Но я продолжал донимать его своими просьбами — мне не терпелось исполнить партию Жерара в "Шенье".
— Вы слишком молоды, — объяснял он.
— Маэстро, но я уже спел несколько партий гораздо более сложных, чем партия Жерара, — возражал я, — к тому же я играл в "Федоре" много раз.
— Так, значит, эта опера перестала вас интересовать? — обрывал меня композитор.
— Но, маэстро, я…
— Ладно, ладно. Идите работать, вы споете в следующем спектакле "Шенье".
Так оно и получилось — но только через несколько лет…
С Пьетро Масканьи я был едва знаком. Конечно, я видел его на репетициях, когда работал над партиями Франца в "Жаворонке" ("Лодолетта") и Раввина в "Друге Фрице". Он выглядел усталым, но в глазах его по-прежнему горел огонь музыки. Говорил он высоким голосом, с тосканским акцентом, обладал неистощимым запасом на редкость забавных историй и славился истинно тосканским остроумием.
Я никогда не пел в "Сельской чести", считая, что роль Альфио мне не подходит. Мои коллеги были склонны делать из этого персонажа неуклюжего и крикливого весельчака. Но все же я записал эту партию на пластинку. Помня о врожденном сицилийском чувстве собственного достоинства и желая почтить память великого маэстро, я создал образ благопристойного человека с добрым сердцем, но ревниво оберегающего свою честь; я точно следовал смыслу прекрасной музыки, старался не срываться на крик, избегая в пении чрезмерной громкости звука.
Масканьи, Джордано и, разумеется, в первую очередь Пуччини создали своего рода поствердианскую оперу, в которой наследие великого композитора получило дальнейшее развитие. Достойное место в этом ряду занимает и Франческо Чилеа. С ним меня связывала очень теплая и в определенном смысле трогательная дружба, хотя она и началась с происшествия, едва не окончившегося "сценической катастрофой".
В 1941 году я пел партию пастуха Бальтазара в опере Чилеа "Арлезианка". Но что-то стряслось с электрической системой, поднимавшей и опускавшей занавес. Вместо того чтобы оставаться опущенным в течение оркестровой увертюры, как это обычно бывает, на первых же тактах музыки занавес поднялся, открыв взору публики не только декорации, но и меня! Я стоял на коленях спиной к зрителям и разглаживал неровности покрытия под шаткой скамейкой, на которую должен был сесть, когда начнется действие.
Из-за кулис раздалось шиканье. Я сообразил, что зрители меня видят. Надо было срочно что-то предпринять.
Медленно и с явным усилием, как и подобает старому пастуху, я поднялся и сел на скамейку. Затем большим разноцветным носовым платком подал знак Дурачку, также застигнутому врасплох, чтобы он подошел ко мне. Нарочно уронив свою трубку, я заставил мальчика ее поднять и расположиться рядом со мной на траве. Потом я прошелся вокруг, собирая остальных детей, которых теперь отправлял ко мне из-за кулис постановщик.
Короче говоря, я попытался заполнить время, передвигаясь неторопливо и плавно, в такт музыке, не переигрывая при этом, пока оркестр не закончил увертюру. Маэстро Де Фабрициис последовал моему примеру и, пренебрегая паузой для аплодисментов, раздававшихся обычно, когда смолкала музыка, сразу же перешел к первой картине. Я же продолжал выступать в необычной для себя роли мима.
____
Задания —
1. В каком году, согласно отрывку, была исполнена партия пастуха Бальтазара в опере Чилеа «Арлезианка»?
2. Перепишите фрагмент отрывка от слов «Короче говоря, я» до слов «себя роли мима.» включительно, подставив «вступление» вместо «увертюру».
Данные ниже являются отдельным материалом.

Исходные данные —
____
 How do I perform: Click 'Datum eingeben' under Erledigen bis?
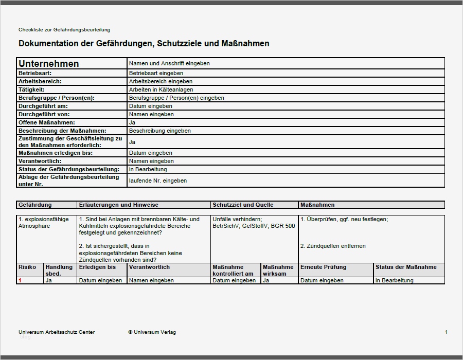[95, 280]

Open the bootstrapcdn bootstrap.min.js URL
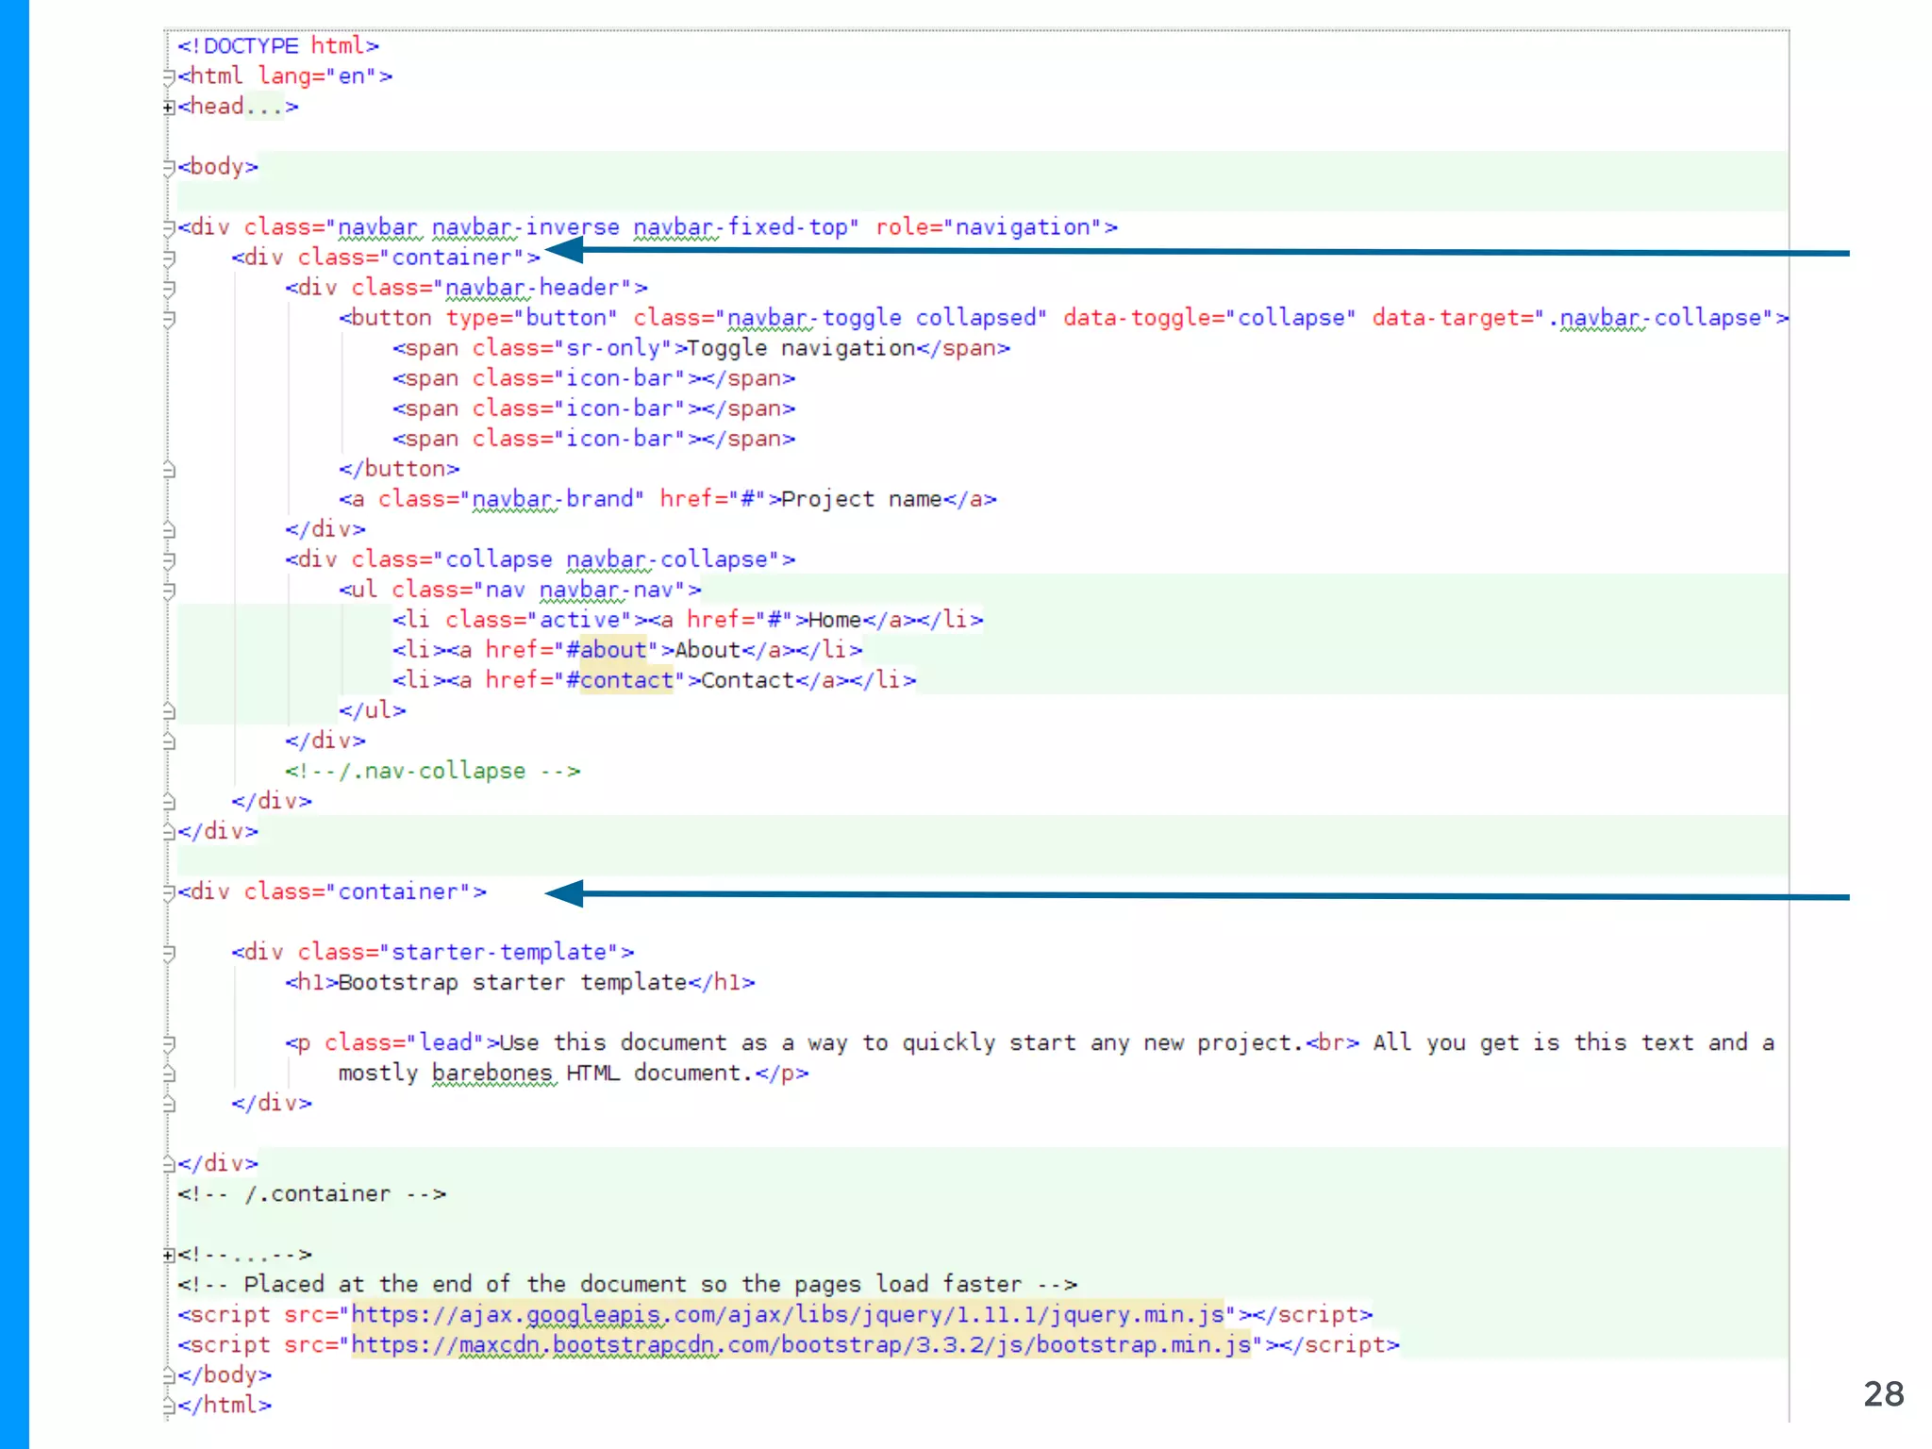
____
Ответы к упражнению —
1. В 1941 году.

2.
Короче говоря, я попытался заполнить время, передвигаясь неторопливо и плавно, в такт музыке, не переигрывая при этом, пока оркестр не закончил вступление. Маэстро Де Фабрициис последовал моему примеру и, пренебрегая паузой для аплодисментов, раздававшихся обычно, когда смолкала музыка, сразу же перешел к первой картине. Я же продолжал выступать в необычной для себя роли мима.